Data START

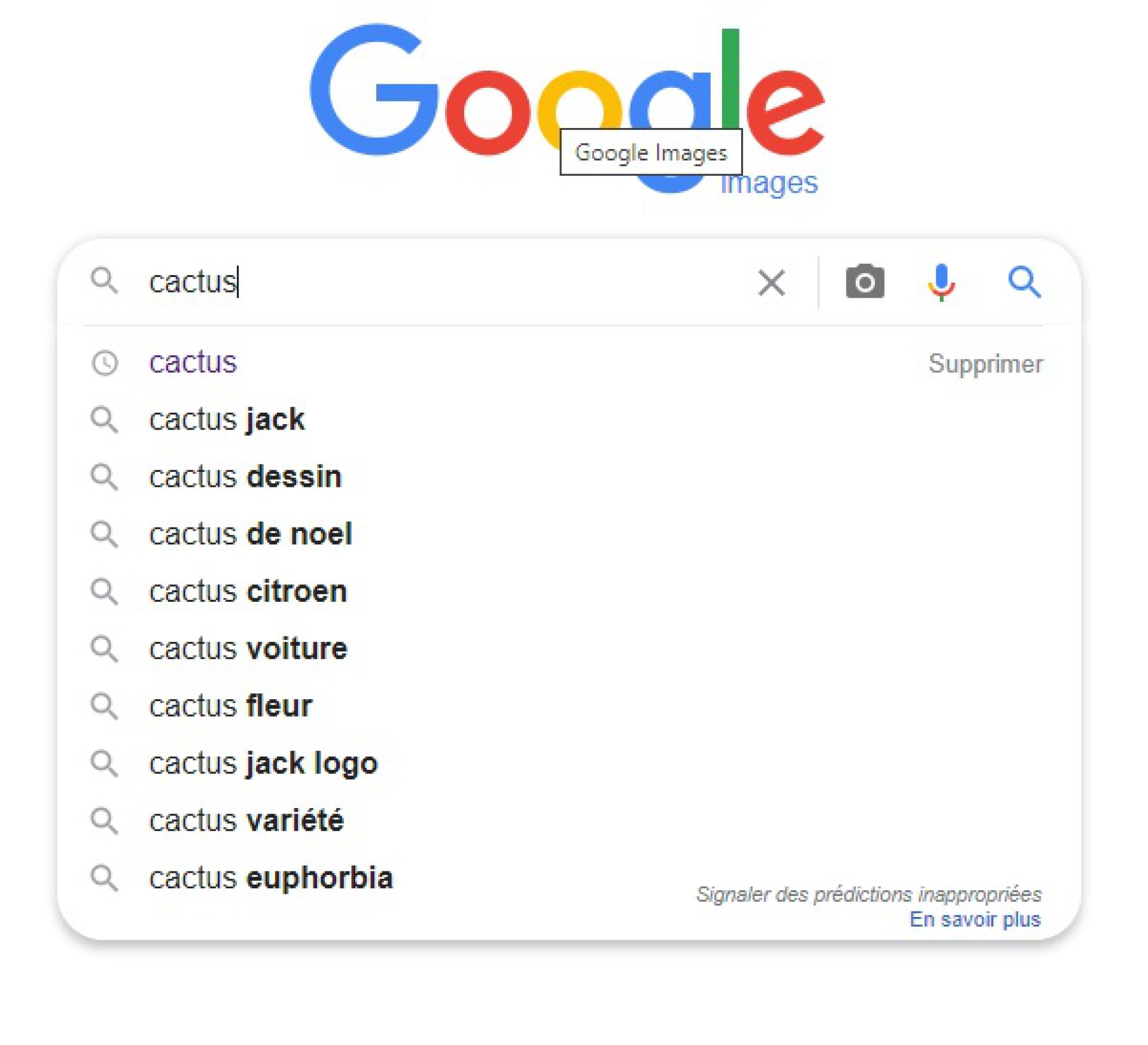Click the magnifier icon beside cactus euphorbia
Image resolution: width=1148 pixels, height=1045 pixels.
pyautogui.click(x=104, y=878)
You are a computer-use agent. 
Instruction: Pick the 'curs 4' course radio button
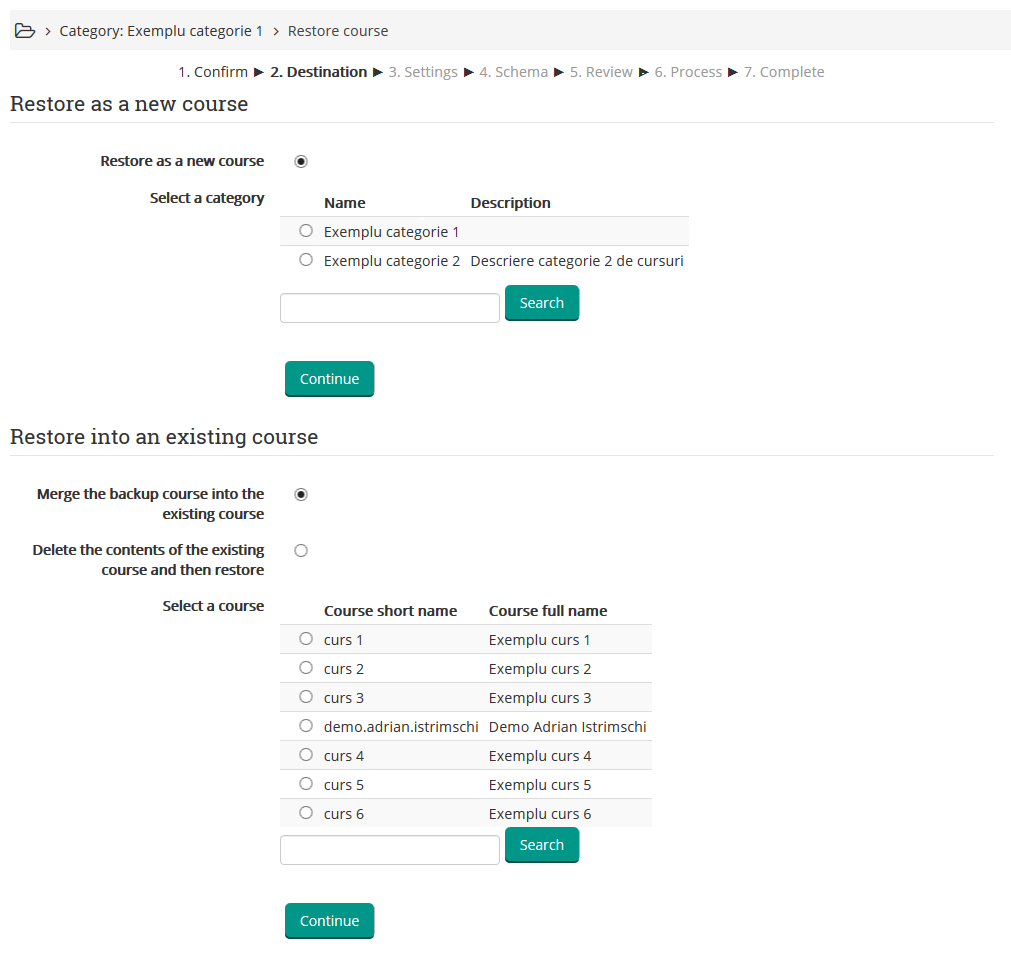click(x=306, y=755)
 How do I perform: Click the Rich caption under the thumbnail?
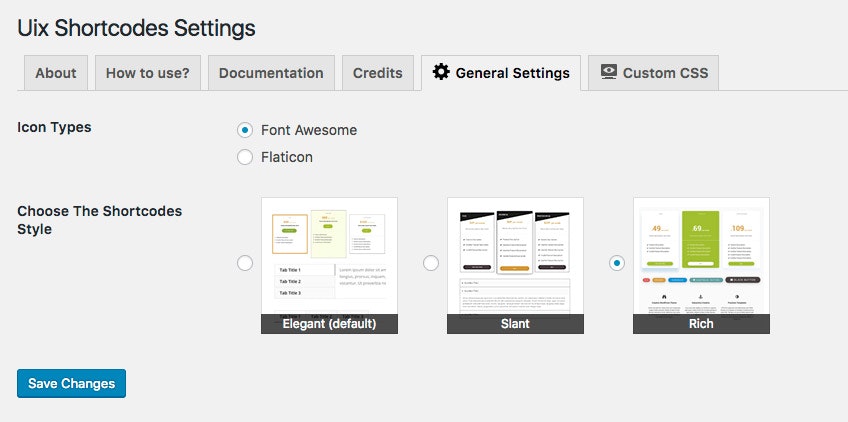point(701,324)
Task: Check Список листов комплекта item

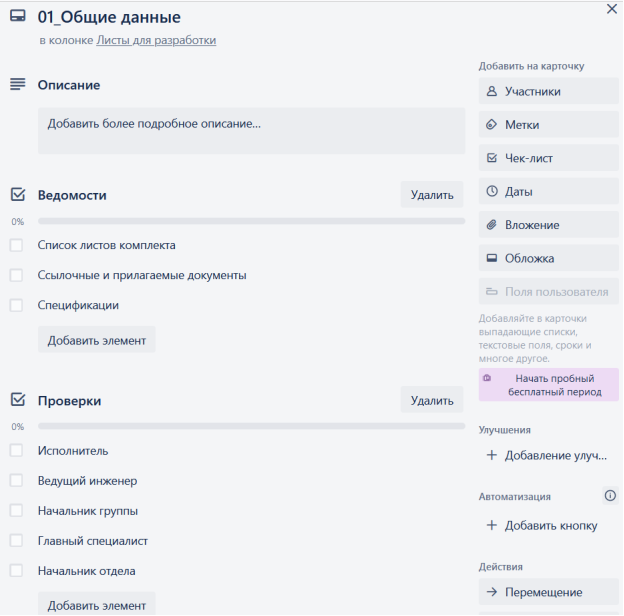Action: pyautogui.click(x=16, y=245)
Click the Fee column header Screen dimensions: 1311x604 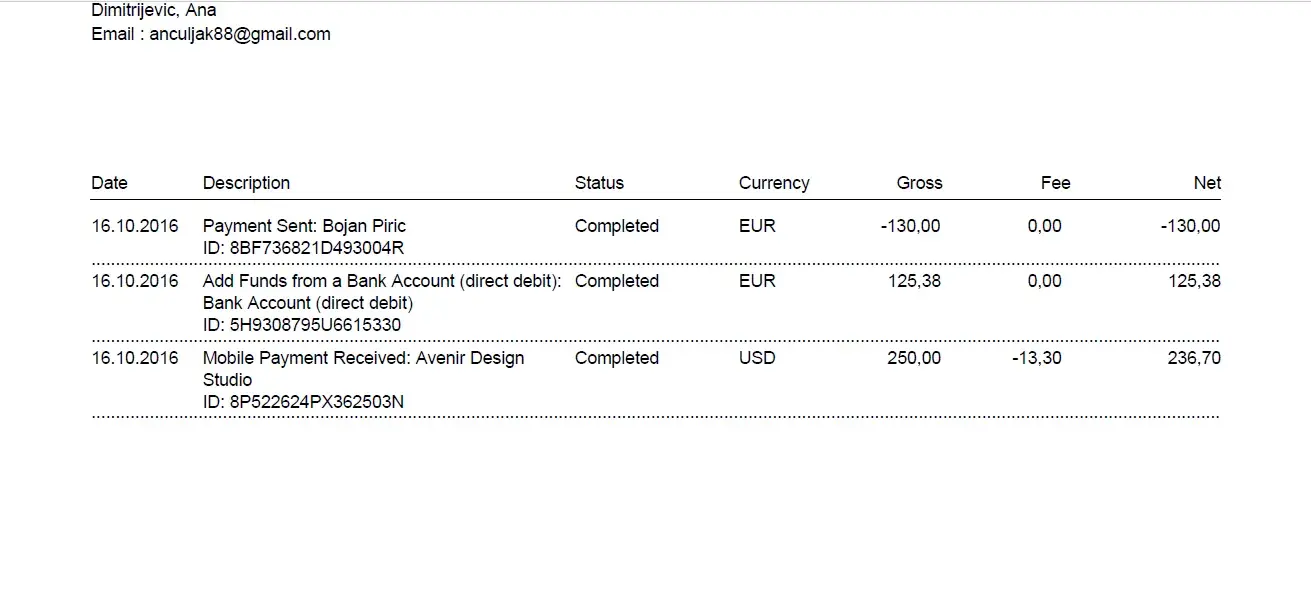click(x=1055, y=183)
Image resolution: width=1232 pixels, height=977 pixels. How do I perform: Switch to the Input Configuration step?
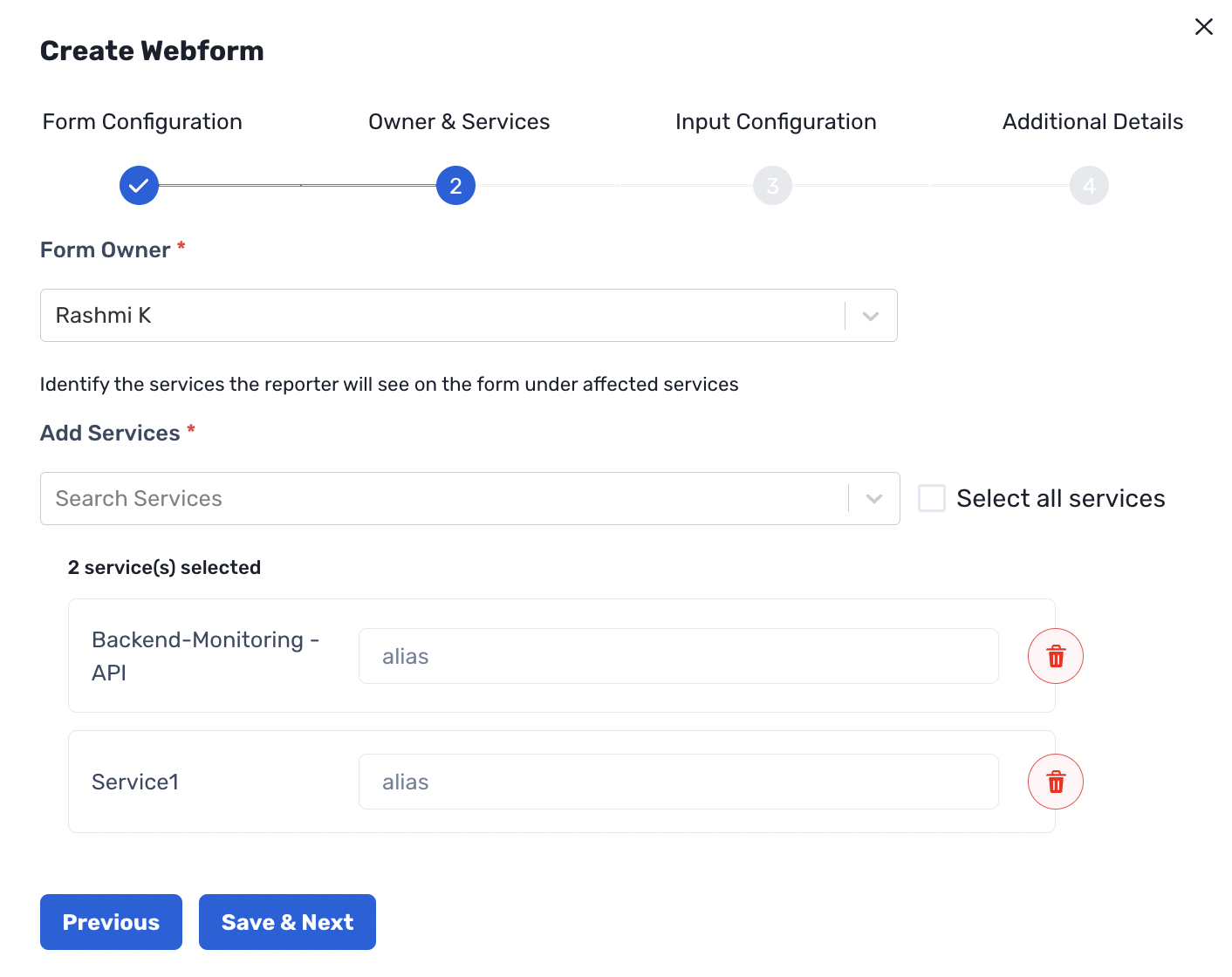coord(775,121)
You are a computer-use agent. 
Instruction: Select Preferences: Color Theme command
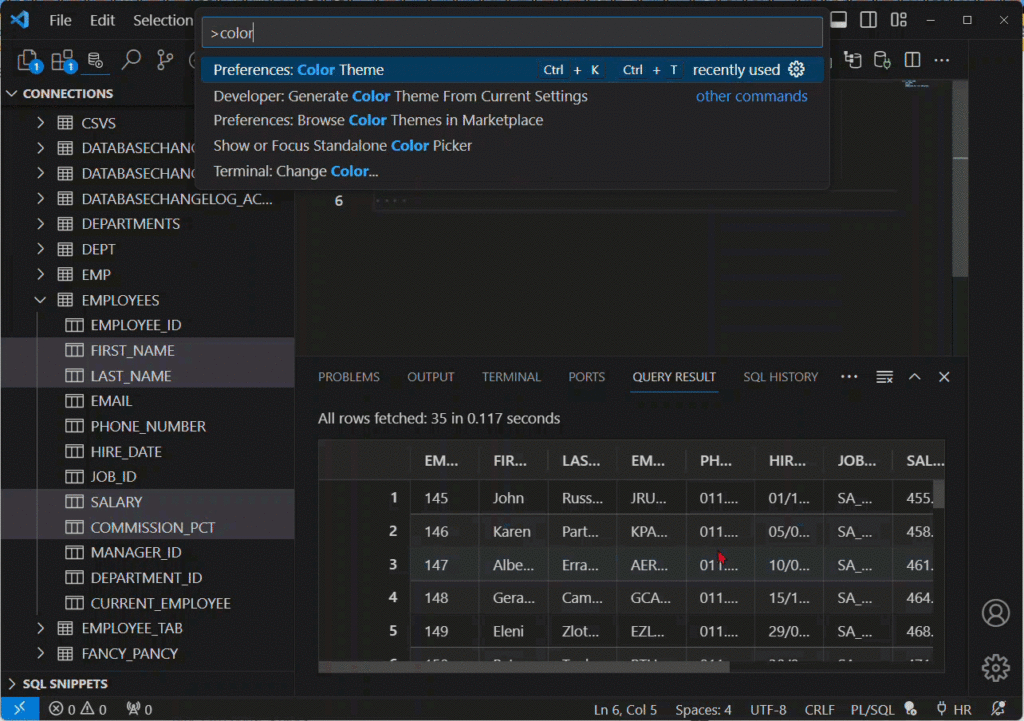(299, 70)
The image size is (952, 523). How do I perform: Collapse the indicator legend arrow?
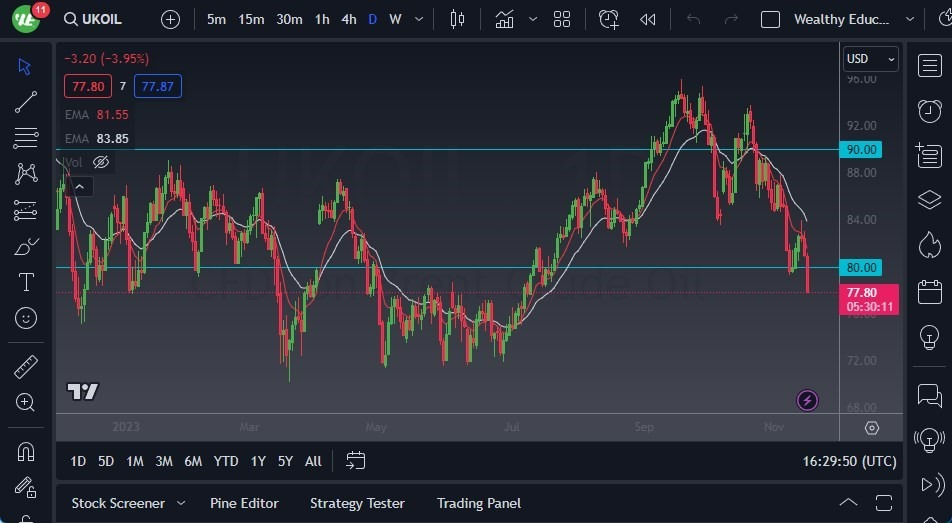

Data END

Task instructions:
From the line containing "Instruction: Select Preferences: Color" to the final line of the entries, both included, transcribe every line exactly, omit the pictures, and add nothing more.

Answer section:
Instruction: Select Preferences: Color Theme command
(299, 70)
The image size is (952, 523). How do I perform: Collapse the indicator legend arrow?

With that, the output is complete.